--- DATASET CONTENT ---
◇ ◇ ◇ ◇ ◇
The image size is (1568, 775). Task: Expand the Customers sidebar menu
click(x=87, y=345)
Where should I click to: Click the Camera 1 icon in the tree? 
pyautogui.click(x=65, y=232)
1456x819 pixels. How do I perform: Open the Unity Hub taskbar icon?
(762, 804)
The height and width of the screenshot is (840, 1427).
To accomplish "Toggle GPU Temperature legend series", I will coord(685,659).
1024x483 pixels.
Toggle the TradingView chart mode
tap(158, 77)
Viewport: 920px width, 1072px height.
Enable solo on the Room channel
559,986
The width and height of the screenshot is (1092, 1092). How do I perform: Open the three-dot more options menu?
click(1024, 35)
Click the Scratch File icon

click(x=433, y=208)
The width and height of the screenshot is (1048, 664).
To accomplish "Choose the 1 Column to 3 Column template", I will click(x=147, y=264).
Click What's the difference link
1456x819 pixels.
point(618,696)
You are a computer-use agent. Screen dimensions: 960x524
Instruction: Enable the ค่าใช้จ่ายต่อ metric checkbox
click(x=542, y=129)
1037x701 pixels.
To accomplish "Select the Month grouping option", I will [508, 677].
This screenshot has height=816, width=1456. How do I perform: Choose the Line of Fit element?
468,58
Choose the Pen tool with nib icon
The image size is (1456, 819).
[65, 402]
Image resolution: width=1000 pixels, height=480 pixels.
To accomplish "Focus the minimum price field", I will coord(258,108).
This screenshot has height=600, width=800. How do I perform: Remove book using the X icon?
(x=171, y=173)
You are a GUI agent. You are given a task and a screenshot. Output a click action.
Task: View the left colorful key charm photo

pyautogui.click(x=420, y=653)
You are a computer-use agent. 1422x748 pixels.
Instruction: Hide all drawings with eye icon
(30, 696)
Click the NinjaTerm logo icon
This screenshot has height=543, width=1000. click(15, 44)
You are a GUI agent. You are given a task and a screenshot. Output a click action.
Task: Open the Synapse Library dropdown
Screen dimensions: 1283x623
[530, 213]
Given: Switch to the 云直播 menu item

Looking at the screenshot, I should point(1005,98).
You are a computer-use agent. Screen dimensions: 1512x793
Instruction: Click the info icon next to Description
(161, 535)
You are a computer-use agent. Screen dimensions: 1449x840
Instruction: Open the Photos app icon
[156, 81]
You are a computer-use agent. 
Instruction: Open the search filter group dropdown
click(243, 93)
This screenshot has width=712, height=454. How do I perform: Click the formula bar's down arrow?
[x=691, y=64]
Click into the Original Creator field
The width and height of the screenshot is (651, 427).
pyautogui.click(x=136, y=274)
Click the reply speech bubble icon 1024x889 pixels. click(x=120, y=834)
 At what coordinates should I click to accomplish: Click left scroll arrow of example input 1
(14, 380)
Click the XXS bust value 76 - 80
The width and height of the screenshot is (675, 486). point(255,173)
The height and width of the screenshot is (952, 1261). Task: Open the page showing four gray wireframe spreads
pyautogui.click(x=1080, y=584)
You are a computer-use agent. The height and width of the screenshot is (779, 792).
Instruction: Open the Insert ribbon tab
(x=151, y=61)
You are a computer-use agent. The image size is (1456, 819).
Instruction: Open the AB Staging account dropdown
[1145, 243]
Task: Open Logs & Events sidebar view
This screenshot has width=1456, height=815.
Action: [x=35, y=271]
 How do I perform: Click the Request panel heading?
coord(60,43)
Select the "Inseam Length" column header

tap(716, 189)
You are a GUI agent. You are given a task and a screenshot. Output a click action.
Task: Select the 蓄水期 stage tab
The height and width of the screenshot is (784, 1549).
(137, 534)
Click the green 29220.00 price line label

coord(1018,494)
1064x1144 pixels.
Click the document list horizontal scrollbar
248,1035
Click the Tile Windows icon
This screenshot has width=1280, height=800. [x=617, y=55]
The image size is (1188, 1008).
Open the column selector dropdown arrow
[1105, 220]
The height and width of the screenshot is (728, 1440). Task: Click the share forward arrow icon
◇ ◇ ◇ ◇ ◇
Write out every one of the records above word for word, with no changes.

--- SOLUTION FOR THIS EXERCISE ---
The image size is (1568, 775). Task: Expand the Customers sidebar menu
click(x=87, y=345)
Where should I click to: Click the Camera 1 icon in the tree? 
pyautogui.click(x=65, y=232)
1456x819 pixels. How do I perform: Open the Unity Hub taskbar icon?
(762, 804)
The height and width of the screenshot is (840, 1427).
To accomplish "Toggle GPU Temperature legend series", I will coord(685,659).
1024x483 pixels.
Toggle the TradingView chart mode
tap(158, 77)
Viewport: 920px width, 1072px height.
Enable solo on the Room channel
559,986
The width and height of the screenshot is (1092, 1092). How do I perform: Open the three-dot more options menu?
click(1024, 35)
Click the Scratch File icon

click(x=433, y=208)
The width and height of the screenshot is (1048, 664).
To accomplish "Choose the 1 Column to 3 Column template", I will click(x=147, y=264).
Click What's the difference link
1456x819 pixels.
point(618,696)
You are a computer-use agent. Screen dimensions: 960x524
Instruction: Enable the ค่าใช้จ่ายต่อ metric checkbox
click(x=542, y=129)
1037x701 pixels.
To accomplish "Select the Month grouping option", I will [508, 677].
This screenshot has height=816, width=1456. How do I perform: Choose the Line of Fit element?
468,58
Choose the Pen tool with nib icon
The image size is (1456, 819).
[65, 402]
Image resolution: width=1000 pixels, height=480 pixels.
To accomplish "Focus the minimum price field", I will coord(258,108).
This screenshot has height=600, width=800. How do I perform: Remove book using the X icon?
(x=171, y=173)
You are a GUI agent. You are given a task and a screenshot. Output a click action.
Task: View the left colorful key charm photo

pyautogui.click(x=420, y=653)
You are a computer-use agent. 1422x748 pixels.
Instruction: Hide all drawings with eye icon
(30, 696)
Click the NinjaTerm logo icon
This screenshot has height=543, width=1000. click(15, 44)
You are a GUI agent. You are given a task and a screenshot. Output a click action.
Task: Open the Synapse Library dropdown
Screen dimensions: 1283x623
[530, 213]
Given: Switch to the 云直播 menu item

Looking at the screenshot, I should point(1005,98).
You are a computer-use agent. Screen dimensions: 1512x793
Instruction: Click the info icon next to Description
(161, 535)
You are a computer-use agent. Screen dimensions: 1449x840
Instruction: Open the Photos app icon
[156, 81]
You are a computer-use agent. 
Instruction: Open the search filter group dropdown
click(243, 93)
This screenshot has width=712, height=454. How do I perform: Click the formula bar's down arrow?
[x=691, y=64]
Click into the Original Creator field
The width and height of the screenshot is (651, 427).
pyautogui.click(x=136, y=274)
Click the reply speech bubble icon 1024x889 pixels. click(x=120, y=834)
 At what coordinates should I click to accomplish: Click left scroll arrow of example input 1
(14, 380)
Click the XXS bust value 76 - 80
The width and height of the screenshot is (675, 486). point(255,173)
The height and width of the screenshot is (952, 1261). Task: Open the page showing four gray wireframe spreads
pyautogui.click(x=1080, y=584)
You are a computer-use agent. The height and width of the screenshot is (779, 792).
Instruction: Open the Insert ribbon tab
(x=151, y=61)
You are a computer-use agent. The image size is (1456, 819).
Instruction: Open the AB Staging account dropdown
[1145, 243]
Task: Open Logs & Events sidebar view
This screenshot has width=1456, height=815.
Action: [x=35, y=271]
 How do I perform: Click the Request panel heading?
coord(60,43)
Select the "Inseam Length" column header

tap(716, 189)
You are a GUI agent. You are given a task and a screenshot. Output a click action.
Task: Select the 蓄水期 stage tab
The height and width of the screenshot is (784, 1549).
(137, 534)
Click the green 29220.00 price line label

coord(1018,494)
1064x1144 pixels.
Click the document list horizontal scrollbar
248,1035
Click the Tile Windows icon
This screenshot has width=1280, height=800. [x=617, y=55]
The image size is (1188, 1008).
Open the column selector dropdown arrow
[1105, 220]
The height and width of the screenshot is (728, 1440). Task: Click the share forward arrow icon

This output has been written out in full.